The MUTYH gene provides instructions for creating the MYH glycosylase enzyme, which plays a part in the body’s DNA repair system. This enzyme helps safeguard cells from errors that can arise during normal biological processes. Understanding the MUTYH gene’s role offers insight into how the body maintains its genetic health.
The Role of the MYH Gene
The function of the MYH glycosylase enzyme, encoded by the MUTYH gene, is to correct errors that occur when DNA is copied during cell division. This enzyme is involved in base excision repair, addressing specific DNA damage. It acts as a proofreader that scans the genetic code for a “typo.”
This error arises when guanine, a DNA building block, is altered by oxygen, causing it to incorrectly pair with adenine instead of cytosine. The MYH glycosylase identifies and removes this mispaired adenine, preventing the incorrect pairing from becoming a permanent mutation in subsequent DNA replications. This repair mechanism prevents the buildup of genetic errors that can lead to cellular dysfunction and contribute to tumor formation.
MUTYH-Associated Polyposis
MUTYH-associated polyposis (MAP) is a genetic condition caused by mutations in both copies of the MUTYH gene. Individuals with MAP develop multiple non-cancerous growths, called polyps, predominantly within the colon and rectum. These polyps are frequently adenomas, a type of growth that can become cancerous over time if not managed.
The number of polyps in individuals with MAP can vary significantly, ranging from fewer than 20 to hundreds, often fewer than 100. While these polyps are not cancerous themselves, their development signifies an underlying genetic inability to correct specific DNA errors. This impairment allows mutations to accumulate in other genes, setting the stage for potential cell overgrowth and tumor formation.
Inheritance and Genetic Risk
MUTYH-associated polyposis (MAP) follows an autosomal recessive inheritance pattern, meaning an individual must inherit a mutated copy of the MUTYH gene from both parents to develop the condition. Parents who each carry one mutated MUTYH gene are asymptomatic and do not have MAP themselves; they are considered carriers. Despite not being affected, carriers can pass the mutated gene to their offspring.
If both parents are carriers of a MUTYH gene mutation, their child has a 25% chance of inheriting two mutated copies and developing MAP. There is also a 50% chance that the child will inherit only one mutated gene, becoming a carrier like their parents, and a 25% chance of inheriting no mutated MUTYH genes. Clarifying the genetic status of family members, especially siblings, is important given these inheritance probabilities.
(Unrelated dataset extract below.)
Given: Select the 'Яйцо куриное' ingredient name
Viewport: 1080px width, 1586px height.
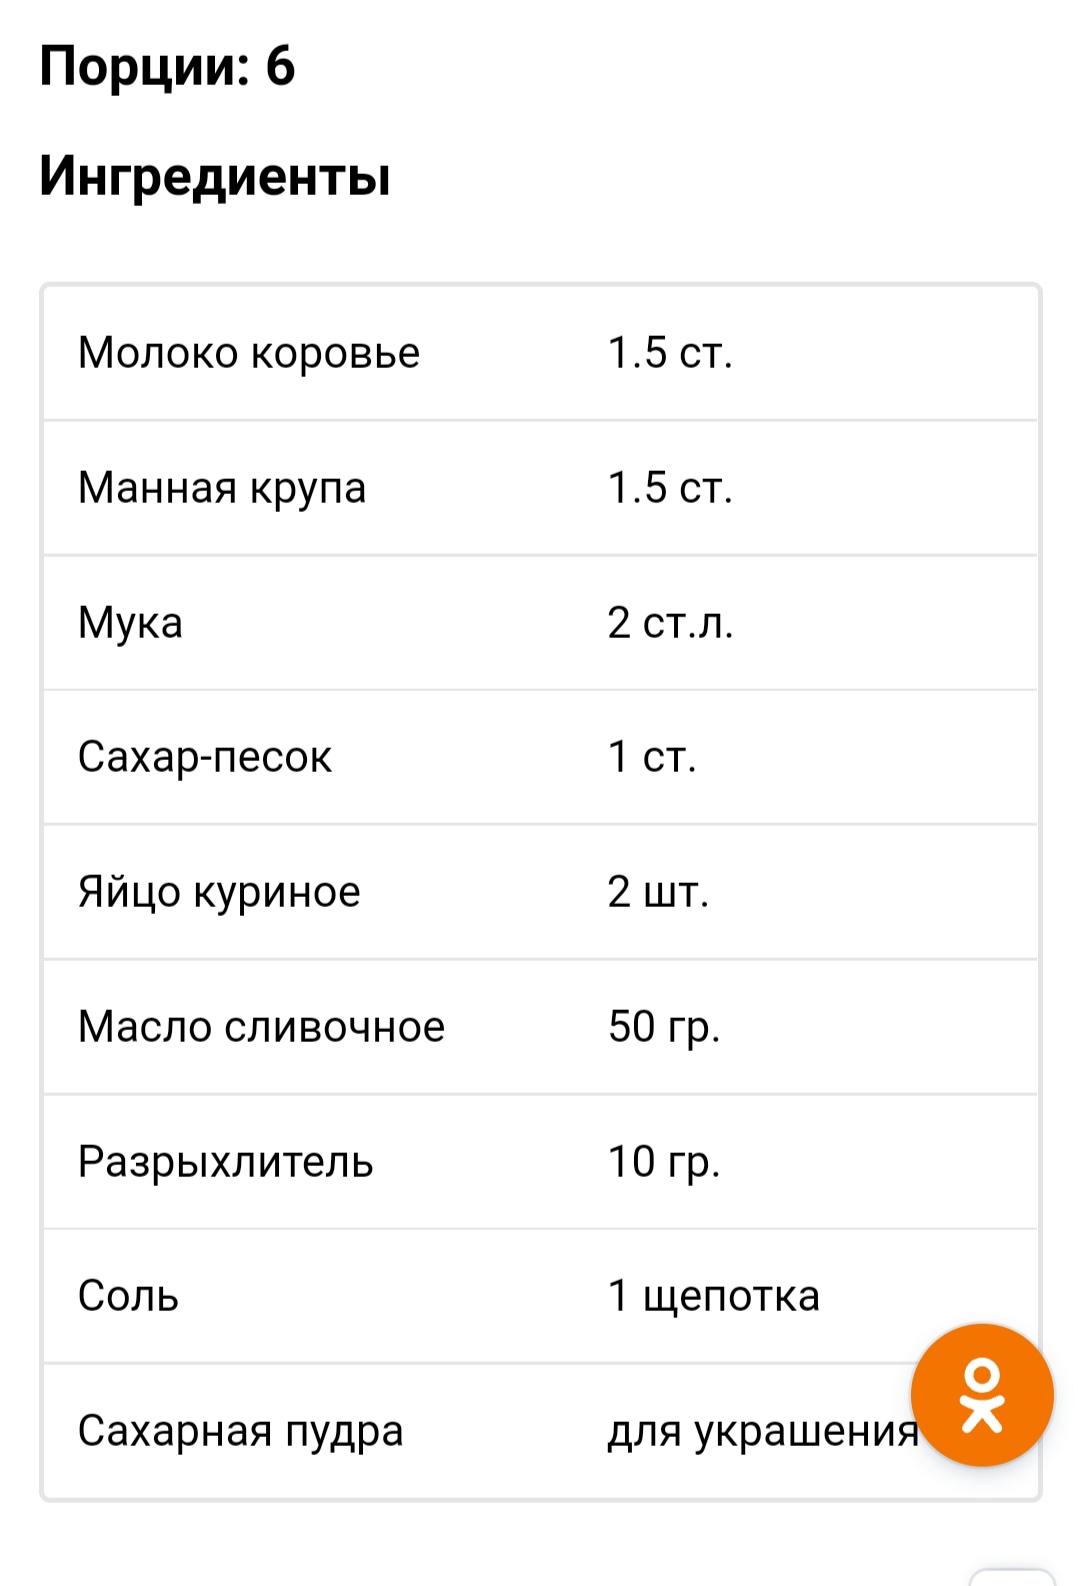Looking at the screenshot, I should [x=219, y=892].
Associated Health Conditions
Individuals diagnosed with MUTYH-associated polyposis (MAP) face an increased lifetime risk of developing colorectal cancer. If polyps are not regularly monitored and removed, the lifetime risk of colorectal cancer for individuals with MAP can be as high as 80% to 90%. The median age for colorectal cancer diagnosis in MAP patients is around 48 years, which is earlier than in the general population.
Beyond colorectal cancer, individuals with MAP also have an elevated risk for developing other cancers. These can include cancers of the duodenum (the first part of the small intestine), with an estimated lifetime risk of approximately 4-5%. There is also evidence of an increased risk for cancers of the ovary, bladder, thyroid, and skin, although these risks are generally lower than for colorectal and duodenal cancers.
Screening and Management
Regular medical surveillance is a standard approach for individuals diagnosed with MUTYH-associated polyposis (MAP) to manage their health risks. Colonoscopies are recommended to begin between the ages of 25 and 30, or earlier based on family history, and should be repeated every one to two years. This frequent screening allows for the detection and removal of polyps before they develop into cancer.
In addition to colonoscopies, upper endoscopies are advised starting between ages 30 and 35, with follow-up frequency depending on the presence and characteristics of polyps found in the stomach and small intestine. Annual physical examinations, thyroid ultrasounds, and skin examinations by a dermatologist may also be considered to monitor for other associated conditions. If the polyp burden becomes too substantial to manage endoscopically, surgical removal of part or all of the colon may be considered.